>>>>

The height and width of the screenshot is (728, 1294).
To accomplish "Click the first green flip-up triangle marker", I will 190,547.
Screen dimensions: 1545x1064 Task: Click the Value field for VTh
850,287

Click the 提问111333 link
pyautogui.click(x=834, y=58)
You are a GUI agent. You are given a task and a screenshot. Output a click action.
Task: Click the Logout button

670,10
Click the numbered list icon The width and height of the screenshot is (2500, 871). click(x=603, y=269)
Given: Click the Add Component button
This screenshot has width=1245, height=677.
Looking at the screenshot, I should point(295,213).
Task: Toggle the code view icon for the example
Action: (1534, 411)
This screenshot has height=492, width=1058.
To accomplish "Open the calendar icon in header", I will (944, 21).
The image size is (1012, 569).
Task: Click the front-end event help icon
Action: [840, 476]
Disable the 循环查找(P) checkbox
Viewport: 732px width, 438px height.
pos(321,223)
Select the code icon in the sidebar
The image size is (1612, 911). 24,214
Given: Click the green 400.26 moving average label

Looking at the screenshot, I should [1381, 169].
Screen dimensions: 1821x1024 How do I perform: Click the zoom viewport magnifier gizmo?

<<<<

### THE TASK
Go through the listing above and restate it word for word.

### TASK SOLUTION
The height and width of the screenshot is (728, 1294).
To accomplish "Click the first green flip-up triangle marker", I will 190,547.
Screen dimensions: 1545x1064 Task: Click the Value field for VTh
850,287

Click the 提问111333 link
pyautogui.click(x=834, y=58)
You are a GUI agent. You are given a task and a screenshot. Output a click action.
Task: Click the Logout button

670,10
Click the numbered list icon The width and height of the screenshot is (2500, 871). click(x=603, y=269)
Given: Click the Add Component button
This screenshot has width=1245, height=677.
Looking at the screenshot, I should point(295,213).
Task: Toggle the code view icon for the example
Action: (1534, 411)
This screenshot has height=492, width=1058.
To accomplish "Open the calendar icon in header", I will (944, 21).
The image size is (1012, 569).
Task: Click the front-end event help icon
Action: [840, 476]
Disable the 循环查找(P) checkbox
Viewport: 732px width, 438px height.
pos(321,223)
Select the code icon in the sidebar
The image size is (1612, 911). 24,214
Given: Click the green 400.26 moving average label

Looking at the screenshot, I should [1381, 169].
Screen dimensions: 1821x1024 How do I perform: Click the zoom viewport magnifier gizmo?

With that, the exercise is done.